:: Dataset extract ::
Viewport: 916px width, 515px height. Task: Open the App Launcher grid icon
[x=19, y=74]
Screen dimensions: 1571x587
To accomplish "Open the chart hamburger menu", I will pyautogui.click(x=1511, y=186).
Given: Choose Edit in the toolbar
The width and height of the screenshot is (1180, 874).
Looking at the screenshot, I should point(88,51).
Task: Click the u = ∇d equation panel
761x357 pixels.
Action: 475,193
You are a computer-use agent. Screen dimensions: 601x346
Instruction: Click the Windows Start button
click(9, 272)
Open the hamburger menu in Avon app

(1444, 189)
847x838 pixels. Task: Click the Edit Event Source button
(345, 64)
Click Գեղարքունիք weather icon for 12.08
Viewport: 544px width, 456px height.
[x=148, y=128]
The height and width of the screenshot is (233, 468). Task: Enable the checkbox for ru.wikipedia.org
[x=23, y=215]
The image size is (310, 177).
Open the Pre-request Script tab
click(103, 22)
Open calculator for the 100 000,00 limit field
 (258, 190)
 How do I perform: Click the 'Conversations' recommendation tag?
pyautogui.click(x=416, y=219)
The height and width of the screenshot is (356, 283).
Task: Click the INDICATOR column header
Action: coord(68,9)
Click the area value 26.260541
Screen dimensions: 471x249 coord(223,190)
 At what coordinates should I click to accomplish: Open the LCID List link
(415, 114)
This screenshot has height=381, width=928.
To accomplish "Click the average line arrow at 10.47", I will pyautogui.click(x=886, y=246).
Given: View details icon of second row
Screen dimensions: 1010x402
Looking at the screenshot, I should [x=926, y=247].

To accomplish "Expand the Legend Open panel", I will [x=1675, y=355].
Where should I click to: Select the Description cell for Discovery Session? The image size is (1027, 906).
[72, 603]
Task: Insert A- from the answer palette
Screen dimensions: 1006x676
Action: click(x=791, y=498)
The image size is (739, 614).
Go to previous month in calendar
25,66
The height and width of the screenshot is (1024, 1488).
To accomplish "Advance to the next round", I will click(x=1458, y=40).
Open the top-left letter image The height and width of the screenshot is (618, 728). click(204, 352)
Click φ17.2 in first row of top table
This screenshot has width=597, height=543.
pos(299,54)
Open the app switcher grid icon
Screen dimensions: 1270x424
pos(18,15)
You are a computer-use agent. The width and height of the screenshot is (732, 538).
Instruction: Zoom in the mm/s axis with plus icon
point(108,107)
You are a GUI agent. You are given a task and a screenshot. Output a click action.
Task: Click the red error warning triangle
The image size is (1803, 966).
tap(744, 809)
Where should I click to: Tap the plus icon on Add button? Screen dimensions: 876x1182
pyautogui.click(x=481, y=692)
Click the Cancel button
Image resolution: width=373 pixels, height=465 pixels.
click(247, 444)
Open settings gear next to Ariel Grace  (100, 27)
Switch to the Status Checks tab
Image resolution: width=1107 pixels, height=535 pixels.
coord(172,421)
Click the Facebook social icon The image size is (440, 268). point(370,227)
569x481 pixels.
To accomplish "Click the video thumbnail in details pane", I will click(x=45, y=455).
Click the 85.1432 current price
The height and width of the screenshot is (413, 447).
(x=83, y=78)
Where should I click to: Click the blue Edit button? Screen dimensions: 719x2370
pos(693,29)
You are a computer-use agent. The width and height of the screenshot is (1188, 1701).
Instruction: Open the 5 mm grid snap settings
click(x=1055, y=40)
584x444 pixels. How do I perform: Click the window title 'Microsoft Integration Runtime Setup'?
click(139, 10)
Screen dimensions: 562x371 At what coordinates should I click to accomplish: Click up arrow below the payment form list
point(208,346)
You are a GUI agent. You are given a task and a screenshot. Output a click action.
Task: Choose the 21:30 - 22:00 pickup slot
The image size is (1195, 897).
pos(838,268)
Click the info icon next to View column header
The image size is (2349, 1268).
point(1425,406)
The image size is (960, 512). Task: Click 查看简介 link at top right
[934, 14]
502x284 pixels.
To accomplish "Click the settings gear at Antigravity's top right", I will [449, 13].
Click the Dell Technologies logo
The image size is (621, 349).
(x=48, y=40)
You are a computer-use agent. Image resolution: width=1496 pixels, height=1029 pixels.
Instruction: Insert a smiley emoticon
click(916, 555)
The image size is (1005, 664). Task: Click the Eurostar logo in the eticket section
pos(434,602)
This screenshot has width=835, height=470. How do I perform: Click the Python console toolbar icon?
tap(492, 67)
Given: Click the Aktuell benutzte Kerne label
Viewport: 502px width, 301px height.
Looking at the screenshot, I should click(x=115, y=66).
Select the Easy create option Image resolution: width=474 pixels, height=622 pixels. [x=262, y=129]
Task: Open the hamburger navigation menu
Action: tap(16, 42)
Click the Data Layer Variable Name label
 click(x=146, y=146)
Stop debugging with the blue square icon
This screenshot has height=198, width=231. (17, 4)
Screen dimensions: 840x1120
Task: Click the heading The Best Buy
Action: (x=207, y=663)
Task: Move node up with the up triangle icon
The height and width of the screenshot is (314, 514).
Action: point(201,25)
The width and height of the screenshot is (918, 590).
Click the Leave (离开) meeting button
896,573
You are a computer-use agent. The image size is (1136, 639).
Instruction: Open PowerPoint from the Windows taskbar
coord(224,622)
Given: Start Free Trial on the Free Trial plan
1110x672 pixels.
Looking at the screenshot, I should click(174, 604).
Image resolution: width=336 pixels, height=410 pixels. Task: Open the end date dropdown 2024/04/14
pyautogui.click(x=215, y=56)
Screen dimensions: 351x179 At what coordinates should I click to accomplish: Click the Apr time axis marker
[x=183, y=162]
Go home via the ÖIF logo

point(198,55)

:: Directive ::
Reproduce the records above verbatim, beginning at the line containing "Given: Choose Edit in the toolbar" and ending after the line containing "pos(299,54)".

:: The completed task ::
Given: Choose Edit in the toolbar
The width and height of the screenshot is (1180, 874).
Looking at the screenshot, I should point(88,51).
Task: Click the u = ∇d equation panel
761x357 pixels.
Action: 475,193
You are a computer-use agent. Screen dimensions: 601x346
Instruction: Click the Windows Start button
click(9, 272)
Open the hamburger menu in Avon app

(1444, 189)
847x838 pixels. Task: Click the Edit Event Source button
(345, 64)
Click Գեղարքունիք weather icon for 12.08
Viewport: 544px width, 456px height.
[x=148, y=128]
The height and width of the screenshot is (233, 468). Task: Enable the checkbox for ru.wikipedia.org
[x=23, y=215]
The image size is (310, 177).
Open the Pre-request Script tab
click(103, 22)
Open calculator for the 100 000,00 limit field
 (258, 190)
 How do I perform: Click the 'Conversations' recommendation tag?
pyautogui.click(x=416, y=219)
The height and width of the screenshot is (356, 283).
Task: Click the INDICATOR column header
Action: coord(68,9)
Click the area value 26.260541
Screen dimensions: 471x249 coord(223,190)
 At what coordinates should I click to accomplish: Open the LCID List link
(415, 114)
This screenshot has height=381, width=928.
To accomplish "Click the average line arrow at 10.47", I will pyautogui.click(x=886, y=246).
Given: View details icon of second row
Screen dimensions: 1010x402
Looking at the screenshot, I should [x=926, y=247].

To accomplish "Expand the Legend Open panel", I will [x=1675, y=355].
Where should I click to: Select the Description cell for Discovery Session? The image size is (1027, 906).
[72, 603]
Task: Insert A- from the answer palette
Screen dimensions: 1006x676
Action: click(x=791, y=498)
The image size is (739, 614).
Go to previous month in calendar
25,66
The height and width of the screenshot is (1024, 1488).
To accomplish "Advance to the next round", I will click(x=1458, y=40).
Open the top-left letter image The height and width of the screenshot is (618, 728). click(204, 352)
Click φ17.2 in first row of top table
This screenshot has width=597, height=543.
pos(299,54)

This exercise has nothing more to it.